# GPU 使用指南
# 一、安装 NVIDIA 显卡驱动
使用 GPU 前需安装 NVIDIA 驱动:
- Linux:版本 ≥
525.60.13
- Windows:版本 ≥
528.33
# 二、安装 CUDA 和 cuDNN
建议安装以下版本:
- CUDA:v12.4
- cuDNN:v8.9.7
下载安装链接:
安装好之后需要重启电脑,验证安装是否成功:
nvcc -V
若输出包含 v12.4
,则说明安装成功。
# 三、添加 GPU 离线依赖(推荐)
仅适用于Pytorch引擎的模型
默认情况下,DJL 会自动下载 GPU 依赖,但速度较慢,建议手动添加 Maven 依赖:
# Windows(x86_64)
<dependency>
<groupId>ai.djl.pytorch</groupId>
<artifactId>pytorch-native-cu124</artifactId>
<classifier>win-x86_64</classifier>
<version>2.5.1</version>
<scope>runtime</scope>
</dependency>
<dependency>
<groupId>ai.djl.pytorch</groupId>
<artifactId>pytorch-jni</artifactId>
<version>2.5.1-0.32.0</version>
<scope>runtime</scope>
</dependency>
# Linux(x86_64)
<dependency>
<groupId>ai.djl.pytorch</groupId>
<artifactId>pytorch-native-cu124</artifactId>
<classifier>linux-x86_64</classifier>
<version>2.5.1</version>
<scope>runtime</scope>
</dependency>
<dependency>
<groupId>ai.djl.pytorch</groupId>
<artifactId>pytorch-jni</artifactId>
<version>2.5.1-0.32.0</version>
<scope>runtime</scope>
</dependency>
# 四、配置系统环境变量(Windows)
# 代码中指定GPU
SmartJavaAI 默认使用 CPU。如需使用 GPU,需要手动指定设备类型:
FaceModelConfig config = new FaceModelConfig();
config.setModelEnum(FaceModelEnum.RETINA_FACE); // 人脸模型
config.setDevice(DeviceEnum.GPU);// 指定 GPU
FaceModel faceModel = FaceModelFactory.getInstance().getModel(config);
首次运行时,程序会自动解压依赖库,你将看到如下日志,即使后面有报错也没有关系:
即使随后程序抛出异常也无需担心,此步骤的目的是为了完成依赖文件解压到缓存路径。
[main] INFO ai.djl.pytorch.jni.LibUtils - Extracting pytorch/cu124/win-x86_64/asmjit.dll to cache ...

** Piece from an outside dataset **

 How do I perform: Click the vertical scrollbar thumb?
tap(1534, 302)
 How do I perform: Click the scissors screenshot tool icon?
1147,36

[main] INFO ai.djl.pytorch.jni.LibUtils - Extracting pytorch/cu124/win-x86_64/c10.dll to cache ...
[main] INFO ai.djl.pytorch.jni.LibUtils - Extracting pytorch/cu124/win-x86_64/c10_cuda.dll to cache ...
[main] INFO ai.djl.pytorch.jni.LibUtils - Extracting pytorch/cu124/win-x86_64/caffe2_nvrtc.dll to cache ...

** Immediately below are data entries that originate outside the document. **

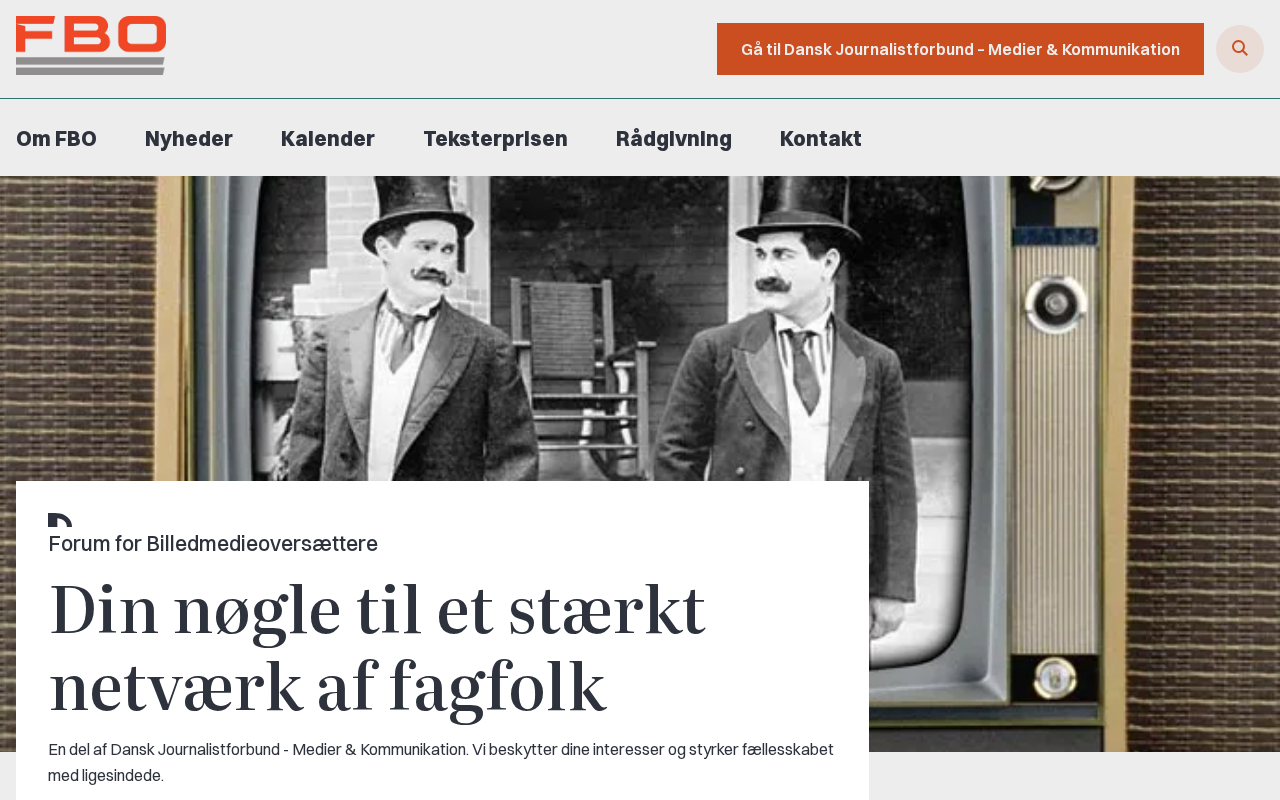Open the Rådgivning section
1280x800 pixels.
674,139
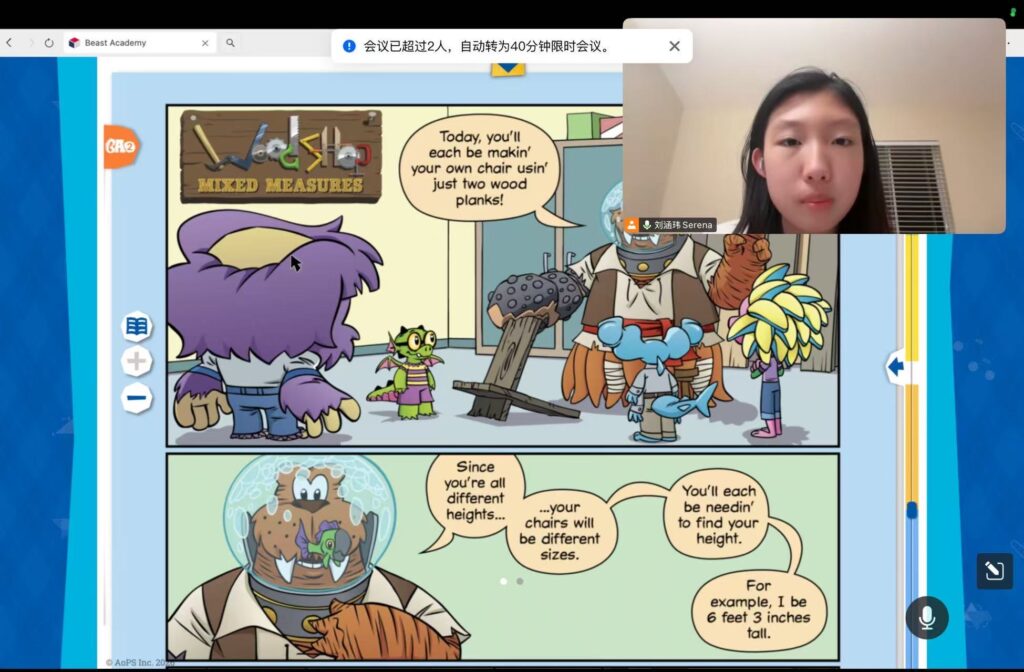Image resolution: width=1024 pixels, height=672 pixels.
Task: Click the browser back arrow
Action: click(x=9, y=43)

[main] INFO ai.djl.pytorch.jni.LibUtils - Extracting pytorch/cu124/win-x86_64/cublas64_12.dll to cache ...
[main] INFO ai.djl.pytorch.jni.LibUtils - Extracting pytorch/cu124/win-x86_64/cublasLt64_12.dll to cache ...
[main] INFO ai.djl.pytorch.jni.LibUtils - Extracting pytorch/cu124/win-x86_64/cudart64_12.dll to cache ...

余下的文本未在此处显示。